**What you are asked to do**
Lines before the one containing "2013 (445, 2317)" are not wanted; restate the rest below word for word, through the last line, but drop any pictures.

◆ ◆ ◆

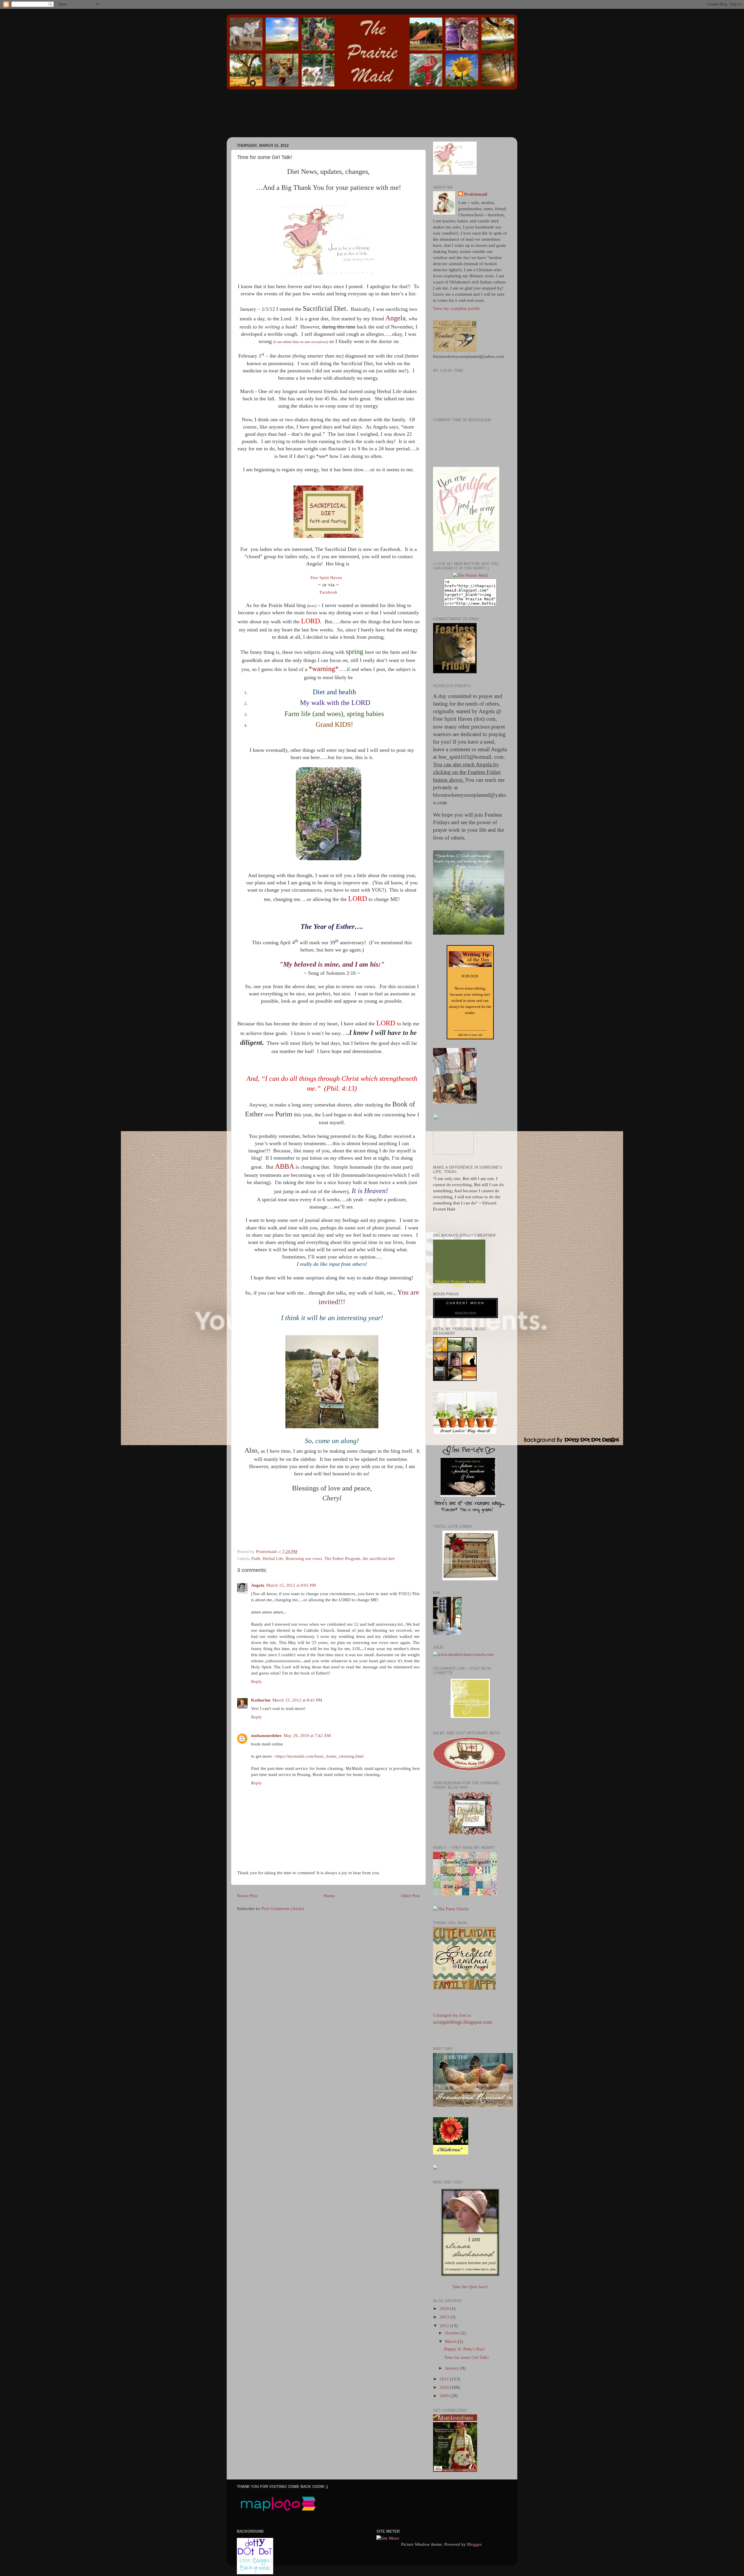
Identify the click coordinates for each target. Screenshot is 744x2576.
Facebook (328, 592)
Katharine (261, 1700)
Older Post (410, 1895)
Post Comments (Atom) (283, 1908)
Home (329, 1895)
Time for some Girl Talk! (466, 2357)
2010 (445, 2387)
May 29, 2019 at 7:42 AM (307, 1735)
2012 (445, 2325)
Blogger (474, 2544)
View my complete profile (456, 308)
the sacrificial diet (379, 1558)
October (453, 2333)
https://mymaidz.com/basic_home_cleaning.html (320, 1756)
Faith (255, 1558)
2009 (445, 2395)
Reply (256, 1681)
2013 (445, 2317)
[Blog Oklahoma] (453, 1153)
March (451, 2341)
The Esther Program (342, 1558)
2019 (445, 2308)
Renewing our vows (304, 1558)
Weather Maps (469, 1283)
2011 (445, 2379)
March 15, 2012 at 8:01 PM (291, 1585)
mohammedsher (266, 1735)
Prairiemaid (475, 194)
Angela (257, 1585)
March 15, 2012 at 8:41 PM (297, 1700)
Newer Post (247, 1895)
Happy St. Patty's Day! (464, 2349)
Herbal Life (273, 1558)
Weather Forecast (450, 1281)
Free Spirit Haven (326, 577)
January (452, 2368)
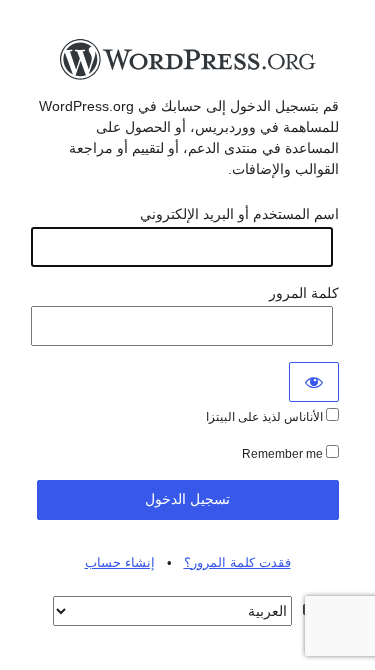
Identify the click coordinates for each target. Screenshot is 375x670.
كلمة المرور (304, 293)
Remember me (284, 454)
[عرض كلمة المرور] (314, 382)
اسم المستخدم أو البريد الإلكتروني (239, 214)
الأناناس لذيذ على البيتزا (266, 417)
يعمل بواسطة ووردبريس (188, 65)
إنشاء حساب (120, 562)
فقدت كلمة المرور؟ (237, 562)
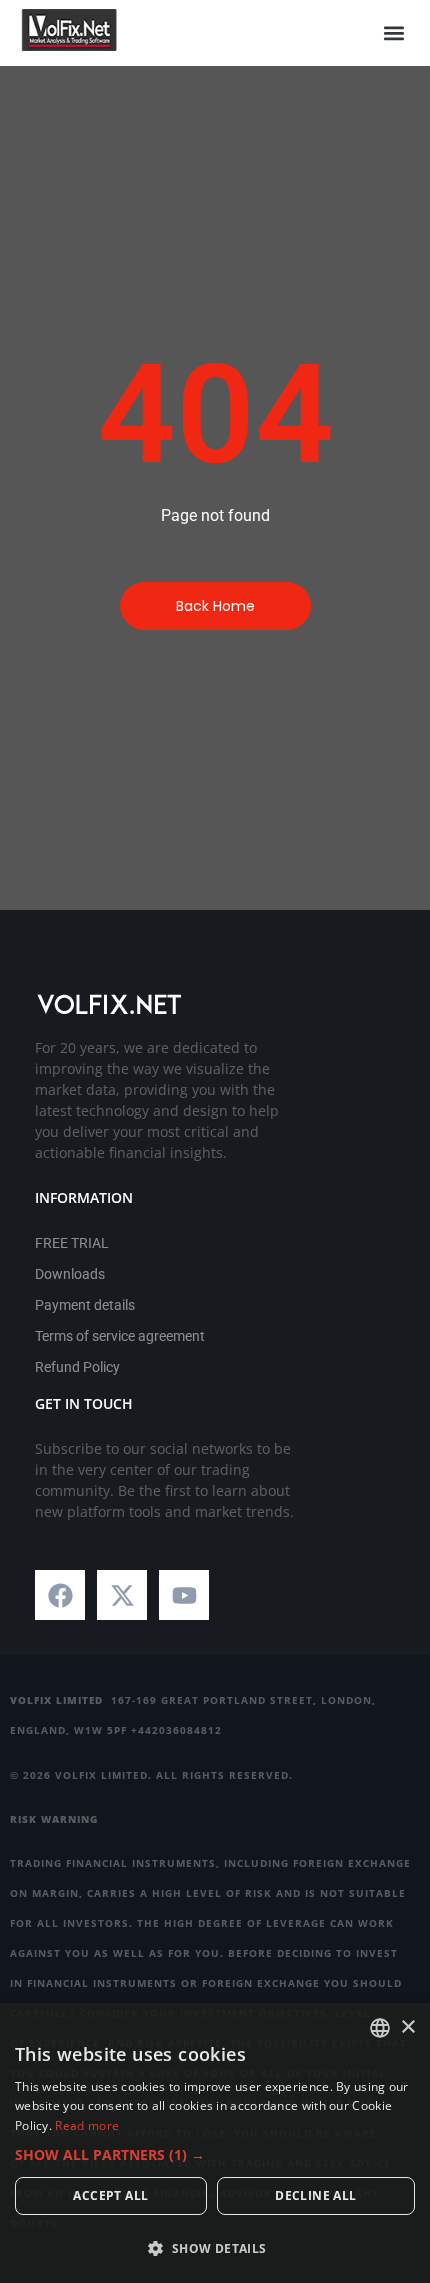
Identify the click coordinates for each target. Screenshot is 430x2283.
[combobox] (380, 2028)
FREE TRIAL (72, 1243)
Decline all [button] (315, 2195)
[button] (393, 33)
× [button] (407, 2027)
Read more (87, 2125)
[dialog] (215, 2143)
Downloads (70, 1274)
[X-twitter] (122, 1595)
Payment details (85, 1305)
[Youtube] (184, 1595)
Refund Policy (77, 1367)
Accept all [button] (110, 2195)
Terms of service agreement (120, 1336)
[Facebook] (60, 1595)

◆ ◆ ◆

**Worked solution**
2013 (445, 2317)
[Blog Oklahoma] (453, 1153)
March (451, 2341)
The Esther Program (342, 1558)
2019 (445, 2308)
Renewing our vows (304, 1558)
Weather Maps (469, 1283)
2011 (445, 2379)
March 15, 2012 at 8:01 PM (291, 1585)
mohammedsher (266, 1735)
Prairiemaid (475, 194)
Angela (257, 1585)
March 15, 2012 at 8:41 PM (297, 1700)
Newer Post (247, 1895)
Happy St. Patty's Day! (464, 2349)
Herbal Life (273, 1558)
Weather Forecast (450, 1281)
Free Spirit Haven (326, 577)
January (452, 2368)
Identify the click coordinates for each target. Screenshot is 375x670.
كلمة المرور (304, 293)
Remember me (284, 454)
[عرض كلمة المرور] (314, 382)
اسم المستخدم أو البريد الإلكتروني (239, 214)
الأناناس لذيذ على البيتزا (266, 417)
يعمل بواسطة ووردبريس (188, 65)
إنشاء حساب (120, 562)
فقدت كلمة المرور؟ (237, 562)
Identify the click coordinates for each target. Screenshot is 430x2283.
[combobox] (380, 2028)
FREE TRIAL (72, 1243)
Decline all [button] (315, 2195)
[button] (393, 33)
× [button] (407, 2027)
Read more (87, 2125)
[dialog] (215, 2143)
Downloads (70, 1274)
[X-twitter] (122, 1595)
Payment details (85, 1305)
[Youtube] (184, 1595)
Refund Policy (77, 1367)
Accept all [button] (110, 2195)
Terms of service agreement (120, 1336)
[Facebook] (60, 1595)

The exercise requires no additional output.